Through an ambitious project of filming every Shakespeare production, screened in cineplexes across North America, to overseeing the company’s Birmingham Conservatory, which gives young Canadian actors first-rate training in classical acting, to running a playwright’s lab that nurtures new work on site at Stratford, to directing a pair of shows at this year’s festival, Cimolino has the country’s national theatre running on all cylinders.
He admits that he does find the artistic-director side of his brain having long thoughtful conversations with the general-director side. “I’m sure every artistic director at every theatre feels this way. By the time you work out that perfect season, you find that you can’t afford it. The good thing is that I’ve had enough experience on both sides of the equation, that now I’m able to work with our executive director and somehow find a way to make what we need to do work and get some exciting stuff happening programming-wise.”
He says there is also no question about the quality of productions, in terms of either performance or production.
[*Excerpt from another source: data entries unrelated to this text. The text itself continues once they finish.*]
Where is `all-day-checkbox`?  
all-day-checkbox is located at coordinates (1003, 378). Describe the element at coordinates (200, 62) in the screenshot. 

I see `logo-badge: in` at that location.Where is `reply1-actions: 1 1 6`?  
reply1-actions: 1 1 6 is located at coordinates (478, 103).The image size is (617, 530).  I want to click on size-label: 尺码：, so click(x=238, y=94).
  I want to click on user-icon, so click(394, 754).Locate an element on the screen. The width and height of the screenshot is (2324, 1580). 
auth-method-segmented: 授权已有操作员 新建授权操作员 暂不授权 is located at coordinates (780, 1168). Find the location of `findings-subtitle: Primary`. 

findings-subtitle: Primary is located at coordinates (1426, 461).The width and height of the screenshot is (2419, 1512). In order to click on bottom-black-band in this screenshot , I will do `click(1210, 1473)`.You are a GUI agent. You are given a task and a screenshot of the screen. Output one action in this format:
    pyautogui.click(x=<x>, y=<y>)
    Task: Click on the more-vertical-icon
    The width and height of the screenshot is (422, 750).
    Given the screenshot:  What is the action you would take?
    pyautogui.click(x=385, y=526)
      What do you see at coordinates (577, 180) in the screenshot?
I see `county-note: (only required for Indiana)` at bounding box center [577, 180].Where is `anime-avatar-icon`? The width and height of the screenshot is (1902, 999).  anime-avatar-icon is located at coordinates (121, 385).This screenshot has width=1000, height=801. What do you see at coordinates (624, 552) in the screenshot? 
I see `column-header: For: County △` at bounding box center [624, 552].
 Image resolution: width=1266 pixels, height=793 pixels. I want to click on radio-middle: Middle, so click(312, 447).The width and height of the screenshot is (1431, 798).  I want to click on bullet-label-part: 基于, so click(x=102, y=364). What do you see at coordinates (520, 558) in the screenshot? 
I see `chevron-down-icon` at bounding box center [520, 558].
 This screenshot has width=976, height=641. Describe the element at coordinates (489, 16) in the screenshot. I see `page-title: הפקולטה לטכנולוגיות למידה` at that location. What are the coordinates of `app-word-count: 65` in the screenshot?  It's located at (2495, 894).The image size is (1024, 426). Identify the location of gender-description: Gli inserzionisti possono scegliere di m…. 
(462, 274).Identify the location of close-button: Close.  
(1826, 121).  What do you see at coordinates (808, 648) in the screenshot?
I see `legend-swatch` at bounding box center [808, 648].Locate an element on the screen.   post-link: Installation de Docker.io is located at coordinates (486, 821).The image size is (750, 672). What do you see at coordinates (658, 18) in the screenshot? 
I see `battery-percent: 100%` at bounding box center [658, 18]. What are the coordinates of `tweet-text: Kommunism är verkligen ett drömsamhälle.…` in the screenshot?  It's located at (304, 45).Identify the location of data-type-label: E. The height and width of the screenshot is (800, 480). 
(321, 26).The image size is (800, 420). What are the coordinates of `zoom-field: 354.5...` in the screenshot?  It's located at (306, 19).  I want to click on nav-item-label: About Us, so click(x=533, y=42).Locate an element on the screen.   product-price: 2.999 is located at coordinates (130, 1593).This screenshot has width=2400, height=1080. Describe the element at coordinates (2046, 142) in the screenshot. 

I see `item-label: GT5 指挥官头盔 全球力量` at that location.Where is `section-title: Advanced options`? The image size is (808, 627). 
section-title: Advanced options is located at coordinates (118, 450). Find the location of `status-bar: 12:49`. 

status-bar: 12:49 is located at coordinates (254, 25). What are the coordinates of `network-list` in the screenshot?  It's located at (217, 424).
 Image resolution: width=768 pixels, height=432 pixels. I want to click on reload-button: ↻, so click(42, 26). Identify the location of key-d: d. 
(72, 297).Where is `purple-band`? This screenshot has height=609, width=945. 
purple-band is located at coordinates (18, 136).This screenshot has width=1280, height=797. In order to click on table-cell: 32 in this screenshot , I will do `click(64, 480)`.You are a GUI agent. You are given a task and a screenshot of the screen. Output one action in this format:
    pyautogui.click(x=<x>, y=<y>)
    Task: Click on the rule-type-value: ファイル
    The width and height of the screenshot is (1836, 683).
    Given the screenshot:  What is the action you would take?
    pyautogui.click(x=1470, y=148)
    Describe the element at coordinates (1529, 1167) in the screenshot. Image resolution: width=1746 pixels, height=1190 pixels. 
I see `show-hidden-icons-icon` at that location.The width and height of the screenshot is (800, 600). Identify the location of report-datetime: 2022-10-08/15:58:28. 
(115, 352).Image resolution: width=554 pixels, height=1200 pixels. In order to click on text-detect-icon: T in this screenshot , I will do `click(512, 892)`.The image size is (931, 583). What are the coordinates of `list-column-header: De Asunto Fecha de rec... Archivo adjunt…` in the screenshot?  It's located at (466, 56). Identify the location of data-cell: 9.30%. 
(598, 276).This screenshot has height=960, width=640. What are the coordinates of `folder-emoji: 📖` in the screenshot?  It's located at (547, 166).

“Stratford represents what Canada is famous for, which is that we’re really good at doing stuff technically. The productions are often impeccable – it’s hard to fault a Stratford Festival production. It’s a well-oiled machine. You’ll never see poorly designed sets or poor lighting, and the acting will always be at a certain calibre.”
For Hennig, the opportunity to create strong women’s roles for a festival where these have always been in short supply is exactly the direction the festival needs to point itself in to remain relevant for the 21st century. “It’s a good strategy,” she says. “Places like Stratford and other classical theatres need to keep on opening their perspective and challenging their preconceptions, of casting, of directors – of the gender imbalance [on our main stages]. And they need to keep on seeking equity themselves. Which I know they do.”
Cimolino – who recently had his contract extended four years – has no plans to slow down his gender-rebalancing act. Next season, for the first time, the majority of directors at Stratford are women, including Carey Perloff, artistic director at the American Conservatory Theater in San Francisco, long-time Stratford presence Martha Henry, Toronto’s Weyni Mengesha, one of the hottest names in Canadian theatre, in addition to National Arts Centre artistic director Jillian Keiley, who will direct an As You Like It set in Newfoundland.
“I think that play will have a strongly different point of view,” says Cimolino, “because it’s being directed by a woman – and that’s great. That’s fresh.”